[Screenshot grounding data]

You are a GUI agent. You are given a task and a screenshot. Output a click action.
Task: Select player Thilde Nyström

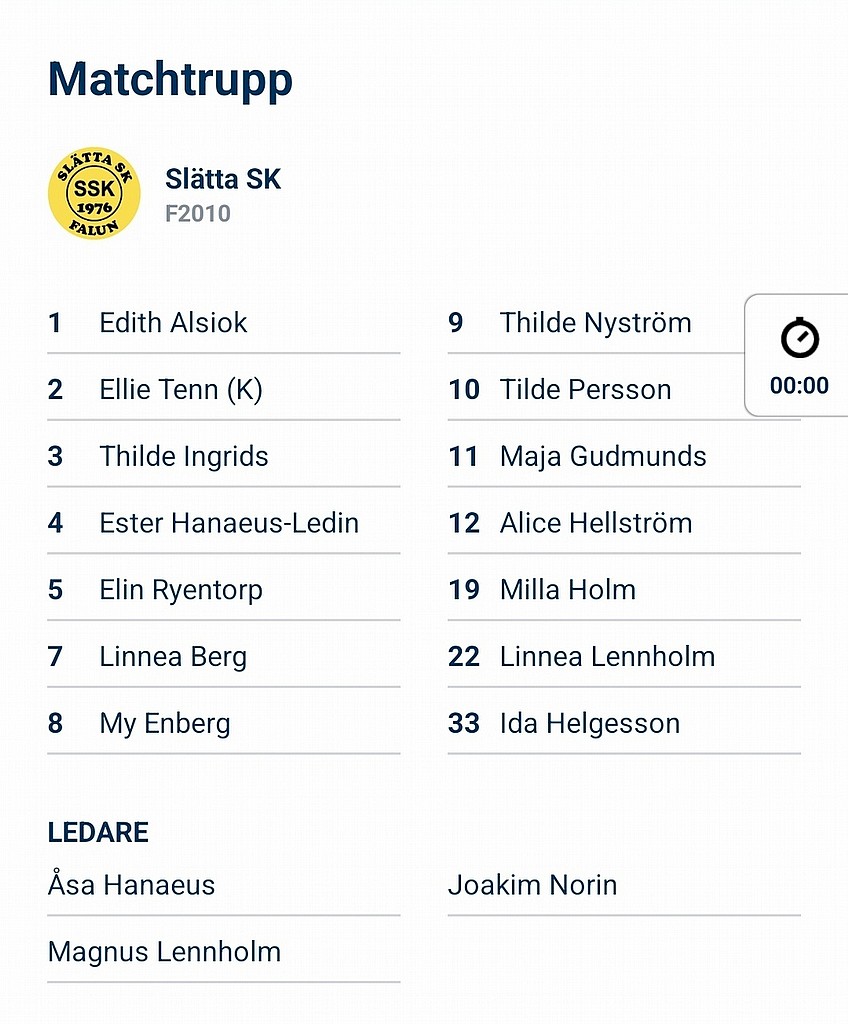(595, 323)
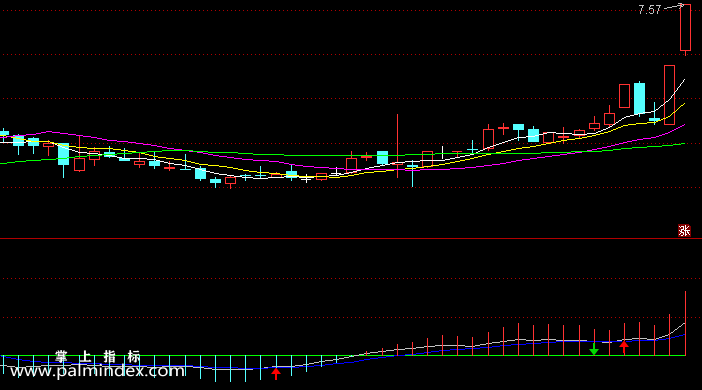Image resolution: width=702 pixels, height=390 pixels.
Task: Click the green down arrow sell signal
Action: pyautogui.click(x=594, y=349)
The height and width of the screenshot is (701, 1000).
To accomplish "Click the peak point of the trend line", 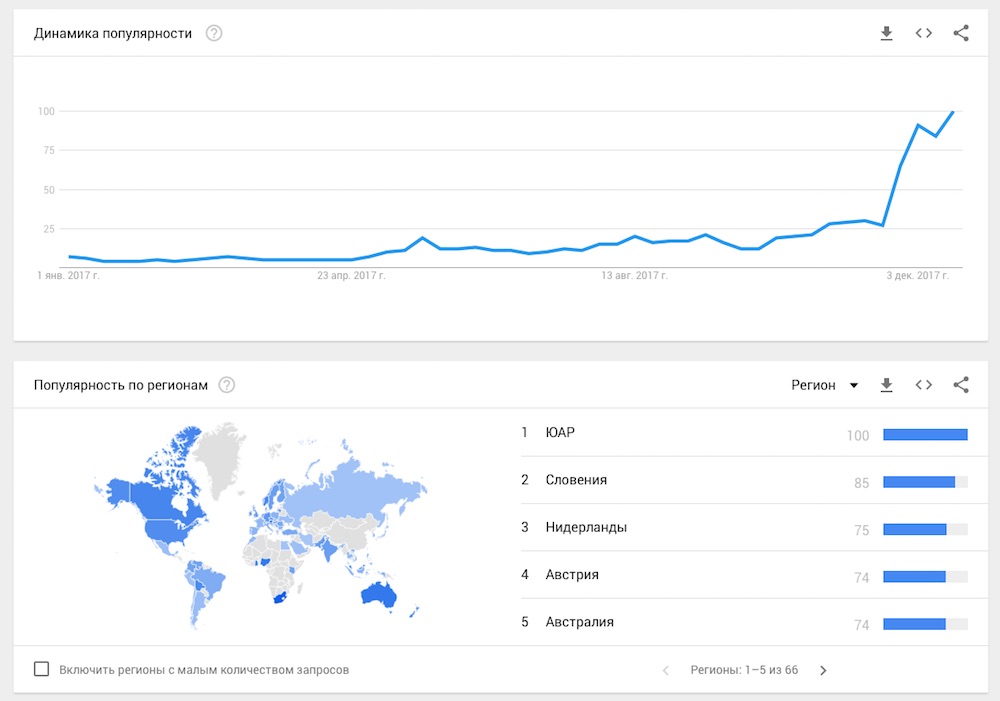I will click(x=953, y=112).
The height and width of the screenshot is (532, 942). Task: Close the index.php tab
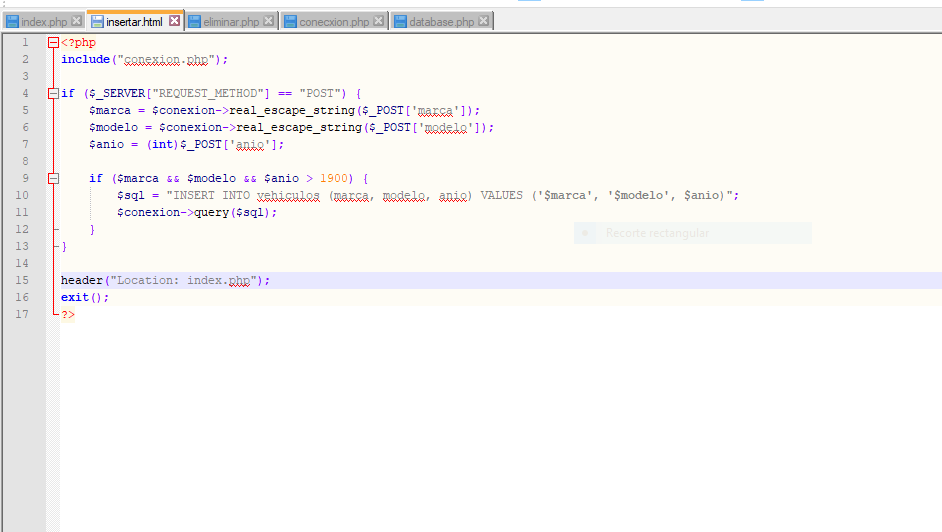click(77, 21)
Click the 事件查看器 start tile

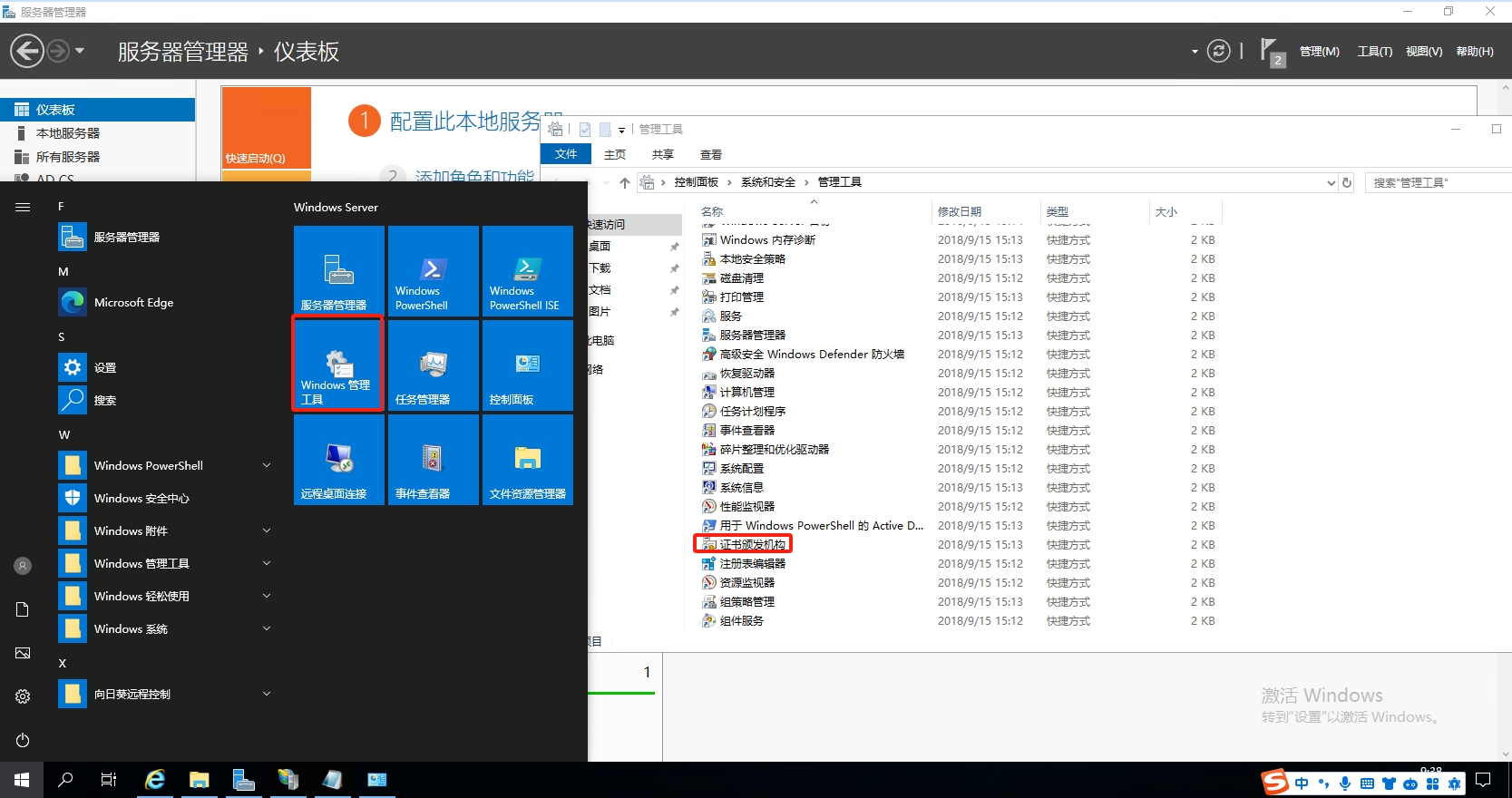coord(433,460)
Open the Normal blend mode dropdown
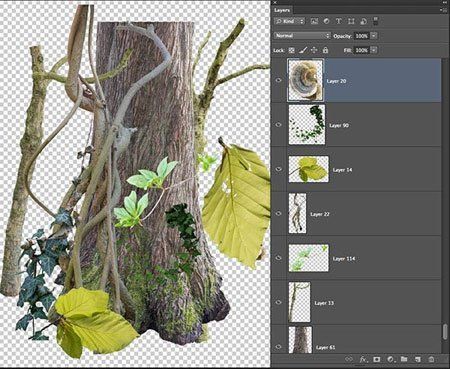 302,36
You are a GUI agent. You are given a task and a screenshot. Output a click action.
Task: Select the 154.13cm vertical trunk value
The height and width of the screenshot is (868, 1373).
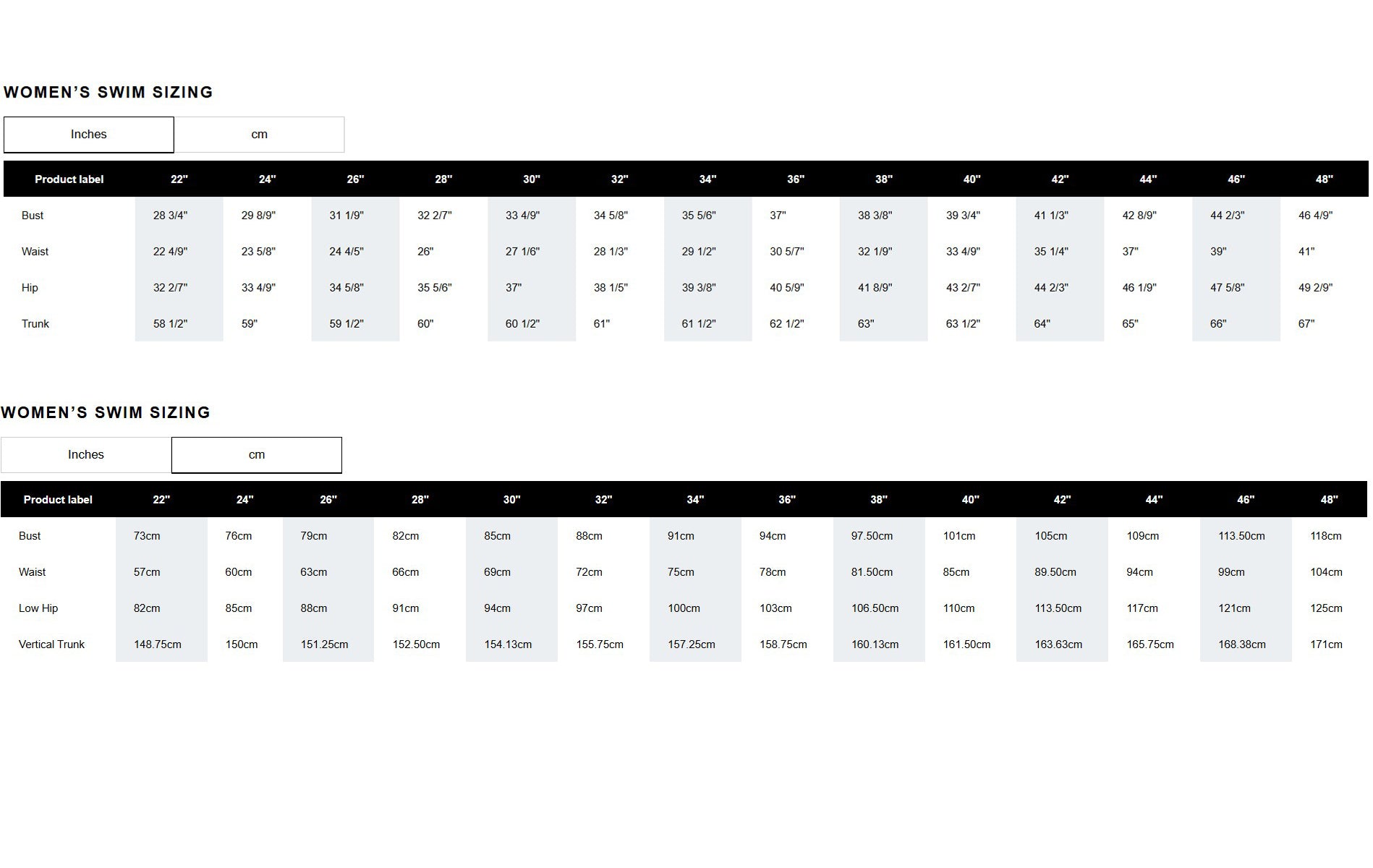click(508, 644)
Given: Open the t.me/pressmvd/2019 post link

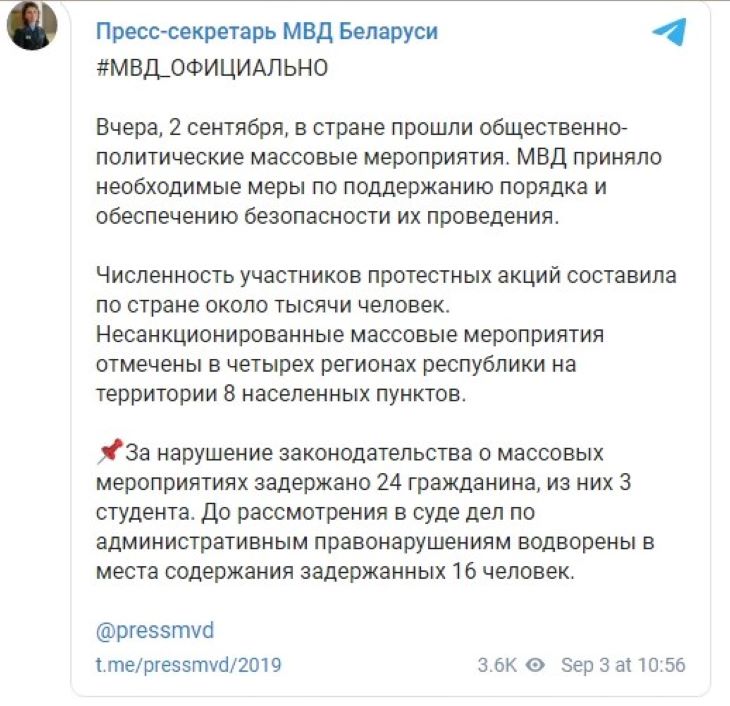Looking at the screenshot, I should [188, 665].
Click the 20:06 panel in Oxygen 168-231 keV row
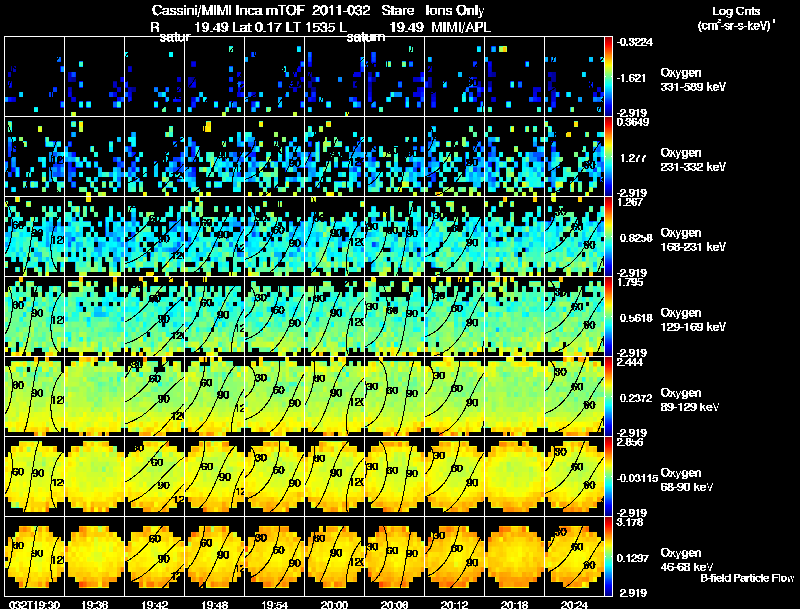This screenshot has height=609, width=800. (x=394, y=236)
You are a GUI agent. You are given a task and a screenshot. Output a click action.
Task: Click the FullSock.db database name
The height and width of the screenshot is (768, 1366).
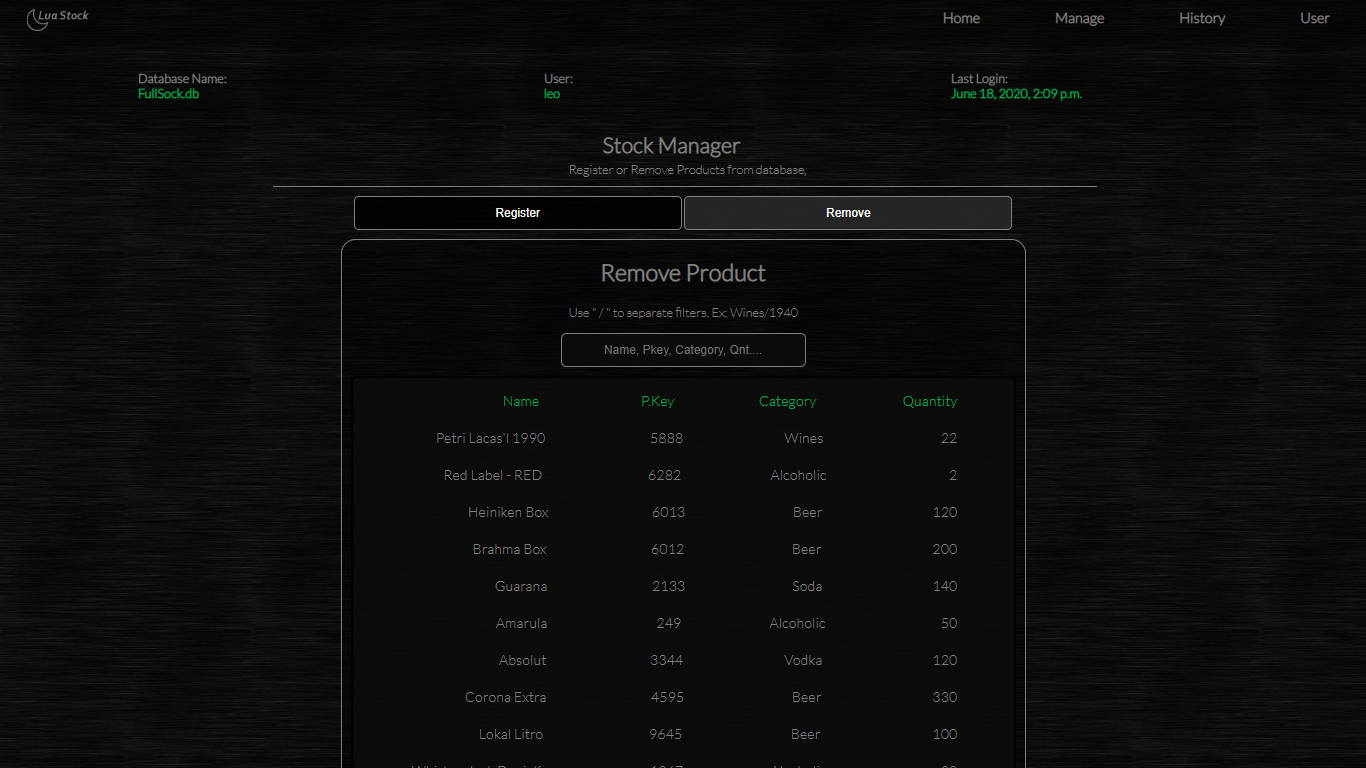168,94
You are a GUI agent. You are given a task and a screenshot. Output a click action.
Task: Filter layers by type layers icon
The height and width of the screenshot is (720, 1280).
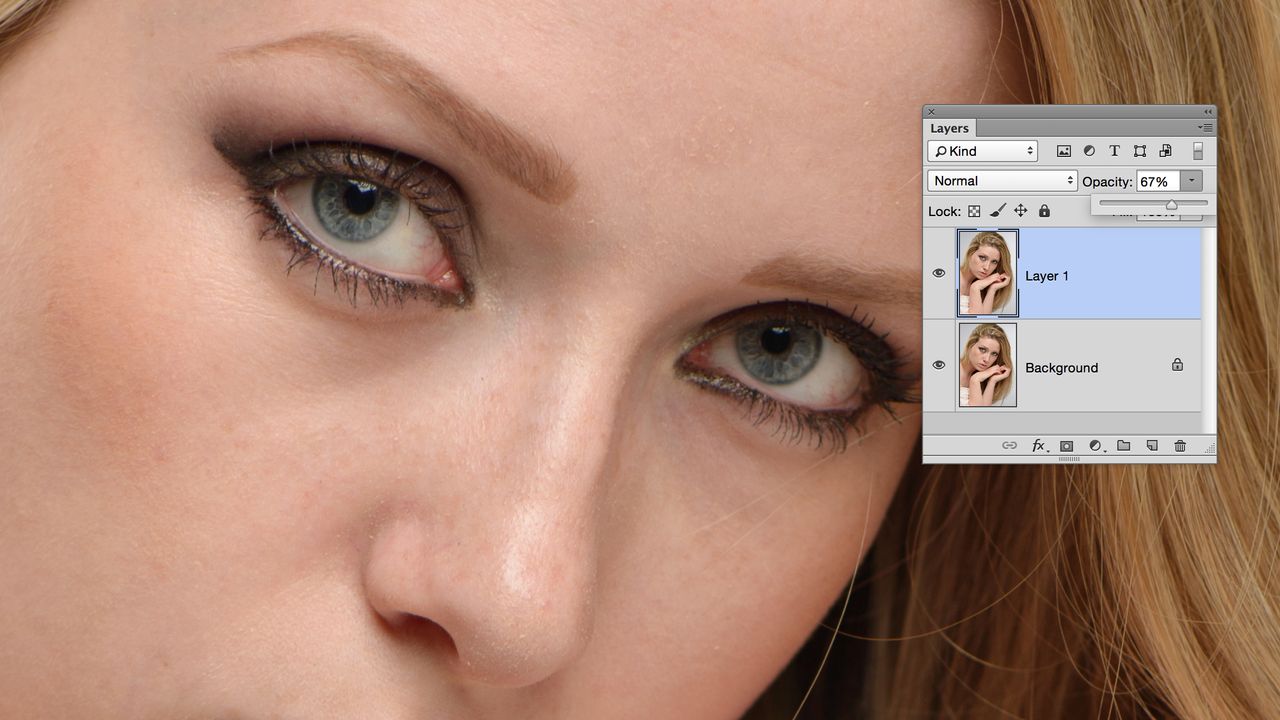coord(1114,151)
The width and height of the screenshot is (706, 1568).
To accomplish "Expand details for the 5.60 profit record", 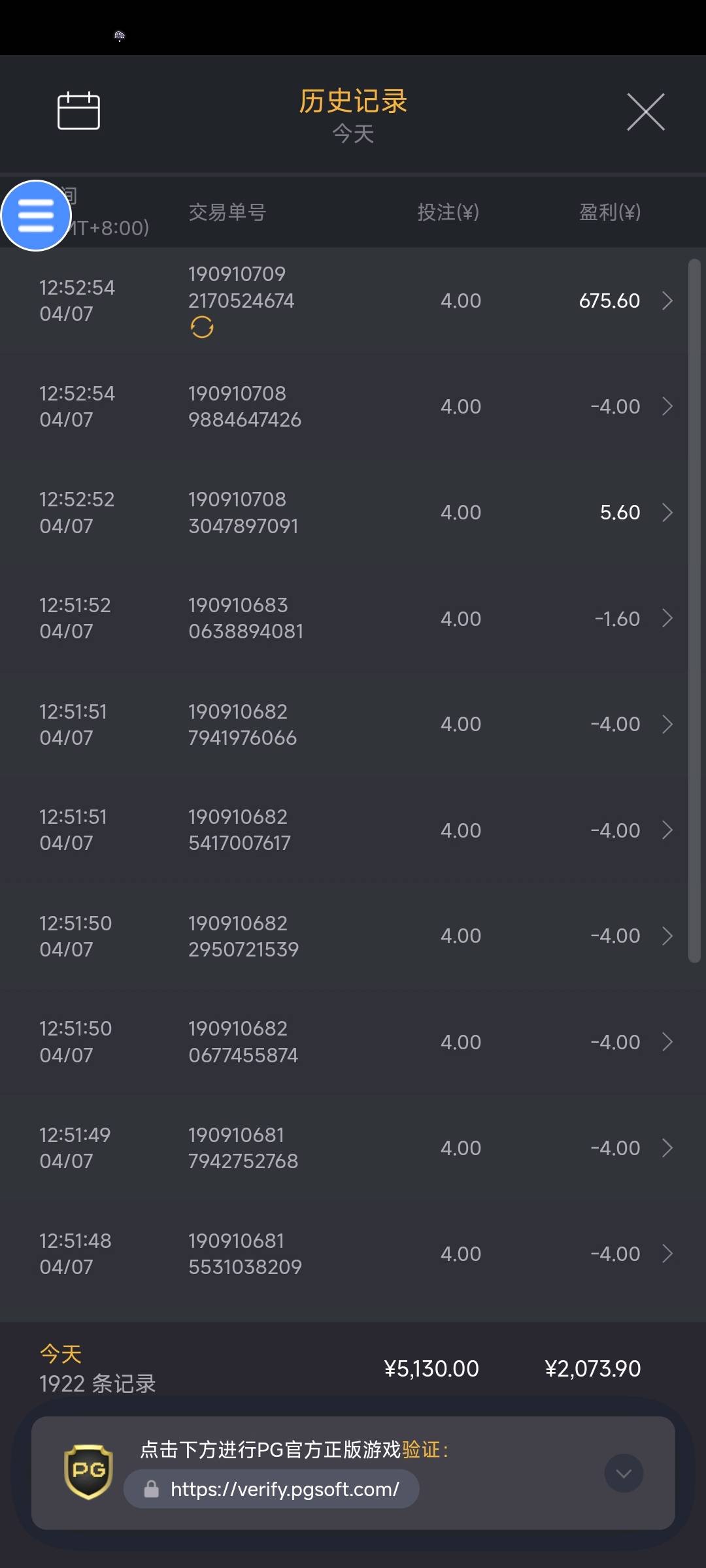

*EXERCISE OBJECTIVE:* Each line from the one containing "Given: Open the t.me/pressmvd/2019 post link" through the last line of the entries above should be duplicated exactly, both included; leave out pictures and add nothing.

*THE ANSWER:*
Given: Open the t.me/pressmvd/2019 post link

Looking at the screenshot, I should [188, 665].
Click the 20:06 panel in Oxygen 168-231 keV row
This screenshot has height=609, width=800. (x=394, y=236)
You are a GUI agent. You are given a task and a screenshot. Output a click action.
Task: Click the FullSock.db database name
The height and width of the screenshot is (768, 1366).
168,94
You are a GUI agent. You are given a task and a screenshot. Output a click action.
Task: Filter layers by type layers icon
The height and width of the screenshot is (720, 1280).
coord(1114,151)
The width and height of the screenshot is (706, 1568).
To accomplish "Expand details for the 5.60 profit record", 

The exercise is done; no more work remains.